Sally welcomed everyone. Johannsen spelled out what she hoped to achieve with the meeting and explained how important she felt the work of the Home Office had been, how successful DOSA and the MCF were and her hopes for the future. “Now,” she said. “We need to turn our thoughts to how we will more forward in our second year ... I’m sure you will agree that we’ve achieved a lot but there are still areas of difficulty and new legislation is bound to be needed. Let’s get to work.”

“Do we need these boys here?” Nina Henning asked nodding across to where the four of us were standing. Dobell-Bull shrugged and then shook her head.

Sally Guest looked across at the four of us and said, “Not unless there’s anything you need for the moment.” Johannsen shook her head and the rest of the women around the table followed suit. Sally waved us out. As she did so, I looked across to where I had put the book. I could imagine that Cara, listening in, was going to find what ever came up next fascinating.

To my horror, I realised that the book I’d put down had a green binding. The one Cara had given me had been blue. I must have got them mixed up when I was in the cloakroom. The most Cara would be hearing would be people asking for their coats. I was feeling really sick. I couldn’t imagine how I’d made such a stupid mistake.
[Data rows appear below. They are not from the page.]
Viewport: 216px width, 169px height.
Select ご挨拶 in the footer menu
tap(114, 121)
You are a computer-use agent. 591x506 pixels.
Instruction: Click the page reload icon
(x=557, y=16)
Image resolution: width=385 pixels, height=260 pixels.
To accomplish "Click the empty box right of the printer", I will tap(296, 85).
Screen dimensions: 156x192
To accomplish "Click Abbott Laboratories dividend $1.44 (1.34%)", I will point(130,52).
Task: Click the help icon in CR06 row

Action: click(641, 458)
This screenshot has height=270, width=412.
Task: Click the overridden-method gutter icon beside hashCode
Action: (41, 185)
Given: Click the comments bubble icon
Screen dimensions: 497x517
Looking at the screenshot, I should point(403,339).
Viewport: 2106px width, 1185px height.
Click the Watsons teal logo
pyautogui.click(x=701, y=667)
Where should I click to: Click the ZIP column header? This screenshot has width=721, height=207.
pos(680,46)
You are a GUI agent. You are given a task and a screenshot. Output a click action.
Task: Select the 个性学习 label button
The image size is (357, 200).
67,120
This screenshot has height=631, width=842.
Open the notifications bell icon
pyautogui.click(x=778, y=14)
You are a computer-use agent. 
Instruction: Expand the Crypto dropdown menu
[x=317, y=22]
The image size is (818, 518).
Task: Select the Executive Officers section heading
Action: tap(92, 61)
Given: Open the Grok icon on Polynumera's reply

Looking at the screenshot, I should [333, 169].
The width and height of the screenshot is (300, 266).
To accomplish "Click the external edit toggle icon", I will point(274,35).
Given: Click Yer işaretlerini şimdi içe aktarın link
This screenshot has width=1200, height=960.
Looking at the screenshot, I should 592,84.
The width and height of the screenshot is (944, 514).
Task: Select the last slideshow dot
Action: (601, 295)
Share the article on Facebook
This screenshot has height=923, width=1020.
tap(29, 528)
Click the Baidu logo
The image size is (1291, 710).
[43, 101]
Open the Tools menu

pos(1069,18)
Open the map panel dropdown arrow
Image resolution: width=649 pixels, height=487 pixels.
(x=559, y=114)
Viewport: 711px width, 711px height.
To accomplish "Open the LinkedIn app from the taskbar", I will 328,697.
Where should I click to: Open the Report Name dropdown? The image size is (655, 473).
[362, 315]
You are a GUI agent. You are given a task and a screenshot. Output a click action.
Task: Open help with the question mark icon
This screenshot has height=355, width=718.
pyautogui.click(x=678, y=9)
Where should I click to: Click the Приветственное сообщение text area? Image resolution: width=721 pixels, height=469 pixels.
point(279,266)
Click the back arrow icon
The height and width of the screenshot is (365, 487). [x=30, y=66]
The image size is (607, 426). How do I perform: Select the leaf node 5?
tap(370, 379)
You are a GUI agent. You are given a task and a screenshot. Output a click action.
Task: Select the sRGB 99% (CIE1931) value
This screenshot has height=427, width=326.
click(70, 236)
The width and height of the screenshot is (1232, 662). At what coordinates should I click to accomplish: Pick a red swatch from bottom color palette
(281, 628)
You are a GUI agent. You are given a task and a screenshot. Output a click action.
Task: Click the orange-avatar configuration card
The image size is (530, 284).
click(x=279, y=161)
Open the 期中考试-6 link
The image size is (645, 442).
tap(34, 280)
I started trying to think how I could retrieve the right book from the cloakroom and what sort of excuse I could use to bring it back into the meeting.

Then there was the explosion.

All hell broke loose in the meeting room. The Prime Minister’s close protection officers cleared her out of the place through the French windows that opened out onto the golf course. I reckon there couldn’t have been more than five minutes between the explosion and the Prime Minister’s helicopter with all the politico’s aboard lifting off from the pad outside. The rest of us were still standing there, the noise of the detonation ringing in our ears, wondering what on earth had just happened.

Those of us that weren’t being helped by the PM’s team finally ran out of the room in the opposite direction. As we did, we went past where the cloakroom had been. Nothing remained of it. There was just a jagged hole blown out through the wall to the car park and up through the roof as well. The acrid smell of explosive and burnt wood and plastic filled the air. There was dust everywhere. I didn’t see any bodies. If anyone had been in the room they’d have been blown to bits but I think most people had been well away from the explosion. I know most people will think I’ve been unbelievably stupid but it was only then that I realised that what Cara had given me hadn’t been a radio transmitter.

Then the wails of sirens started up as police cars and ambulances began to arrive. Medical staff were helping those shocked or injured by the explosion. The police herded the rest of us off into another part of the club house to take details of who we were, whether we had seen anything suspicious and where they could find us. They all seemed pretty jumpy. It was surprising nobody got shot, the number of weapons that were being brandished around.

It must have three or four hours before we were allowed to go home. The police didn’t seem to know what to do. There wasn’t anything like an interrogation. They just checked our ident cards and asked for stuff like our addresses and our sponsor’s contact details and kept us moving around from one room to another. They all seemed pretty nervous, as though they were expecting something else to happen.

I still feel shocked. I’m trying to process what had happened.

I didn’t say anything about the book or anything. I mean, I can’t imagine that anyone is going to believe I didn’t know what was going to happen - assuming that it was something hidden in the book that caused the explosion. I don’t think putting myself in the frame for being involved in some sort of plot to assassinate the Prime Minister is a smart move.